# Data excerpts
▼

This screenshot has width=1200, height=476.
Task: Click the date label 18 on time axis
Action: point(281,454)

▲
▼

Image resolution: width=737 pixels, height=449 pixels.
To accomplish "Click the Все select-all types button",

▲

# Your task
Could you set down, word for word, only the lines above from the line with "Image resolution: width=737" to the line with "the Все select-all", including both?

# Answer below
Image resolution: width=737 pixels, height=449 pixels.
To accomplish "Click the Все select-all types button",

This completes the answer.